In view of the high prevalence found in our study and the fatal consequences of delayed diagnosis, it is essential to systematically screen for and treat SS in the event of sepsis or respiratory and/or gastrointestinal symptoms. Furthermore, prevention of SS is of paramount importance in the management of S. stercoralis. In groups of patients at high risk for SS and with a prevalence greater than 10%, experts advise presumptive treatment with ivermectin to prevent the life-threatening consequences of strongyloidiasis and in light of this drug’s proven safety (4, 25).
Considering both the chronic immunodeficiency associated with end-stage renal disease and the actual prevalence of 15.1% found in our study, treatment at regular intervals seems to be an appropriate strategy for haemodialysis patients living in an endemic area, such as Bolivia; however, to date, no prospective study has been carried out to validate this approach.

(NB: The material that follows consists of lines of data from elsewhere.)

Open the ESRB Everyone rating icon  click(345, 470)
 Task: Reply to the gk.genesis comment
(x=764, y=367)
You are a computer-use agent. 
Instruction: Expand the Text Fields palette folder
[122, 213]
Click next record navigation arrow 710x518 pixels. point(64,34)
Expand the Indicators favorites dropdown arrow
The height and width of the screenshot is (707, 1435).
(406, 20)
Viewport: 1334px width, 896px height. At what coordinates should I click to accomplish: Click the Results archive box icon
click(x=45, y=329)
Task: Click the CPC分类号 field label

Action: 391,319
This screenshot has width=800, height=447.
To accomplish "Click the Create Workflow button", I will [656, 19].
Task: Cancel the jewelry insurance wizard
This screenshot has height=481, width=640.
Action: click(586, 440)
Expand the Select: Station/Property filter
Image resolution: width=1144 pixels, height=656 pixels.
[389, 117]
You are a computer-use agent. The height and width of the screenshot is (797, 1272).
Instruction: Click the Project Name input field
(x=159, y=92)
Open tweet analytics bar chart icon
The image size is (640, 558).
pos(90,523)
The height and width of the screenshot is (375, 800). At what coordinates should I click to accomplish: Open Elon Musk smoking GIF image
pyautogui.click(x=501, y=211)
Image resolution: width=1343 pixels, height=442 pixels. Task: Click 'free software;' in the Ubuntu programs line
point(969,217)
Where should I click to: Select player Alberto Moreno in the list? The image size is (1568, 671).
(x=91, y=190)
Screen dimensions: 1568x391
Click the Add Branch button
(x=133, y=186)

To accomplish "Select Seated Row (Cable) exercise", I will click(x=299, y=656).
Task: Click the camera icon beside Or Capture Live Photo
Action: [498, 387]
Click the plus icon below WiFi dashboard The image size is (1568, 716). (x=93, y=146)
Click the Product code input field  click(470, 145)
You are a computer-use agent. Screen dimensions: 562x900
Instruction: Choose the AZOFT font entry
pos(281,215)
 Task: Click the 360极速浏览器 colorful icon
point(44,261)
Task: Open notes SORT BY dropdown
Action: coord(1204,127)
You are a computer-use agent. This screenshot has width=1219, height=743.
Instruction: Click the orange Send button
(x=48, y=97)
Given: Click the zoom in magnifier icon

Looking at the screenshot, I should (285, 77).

Transplantation, particularly kidney transplantation, is a major risk factor for severe strongyloidiasis (7, 26). For the aforementioned reasons, any transplant patient living in or coming from Bolivia should benefit from prophylactic treatment with ivermectin before a transplant and then again at regular intervals to prevent a potentially fatal complication.
Our study has several strengths. To our knowledge, this is the first study to determine the prevalence of S. stercoralis in haemodialysis patients. Another strength is the high participation rate in the serological study, with only 11 refusals amongst the 164 patients invited to participate. In contrast, our study has also several limitations. First, due to the limited sample size, risk factors of S. stercoralis infection may have been missed, such as those identified in previous studies: living in a rural area, walking barefoot, having a low level of education, or having gastrointestinal symptoms (4, 27–29). Second, collecting stool samples was very difficult in our study, due to low acceptance of this test amongst patients and despite full cost coverage. In addition, these techniques require obtaining fresh stool, which must be sent in to the laboratory for analysis no more than four hours after collection for living larvae to be detectable therein. Most of the patients in our cohort lived more than two hours from their dialysis centre, making the delivery of fresh stool samples difficult or even impossible. The high discrepancy between the actual and the coproparasitological prevalence (15.1% vs. 1.9%) could be linked to a delay in the delivery of numerous samples and to the known limited sensitivity of coproparasitological techniques. Finally, serological testing is a diagnostic tool with suboptimal performance, which is why an actual prevalence calculation is presented. The sensitivity reported in the literature was measured in populations that were predominantly not immunosuppressed. It is possible that the sensitivity of serological testing is even lower in dialysis patients, whose ability to synthesise antibodies could be reduced, similar to their altered response to hepatitis B or influenza virus vaccines (30). Thus, this potential bias could lead to an underestimation of the real prevalence of strongyloidiasis in the study population.
These limitations related to diagnostic tests are important to consider and reinforce the proposition for presumptive prescription of antiparasitic treatment to all patients at high risk of complications.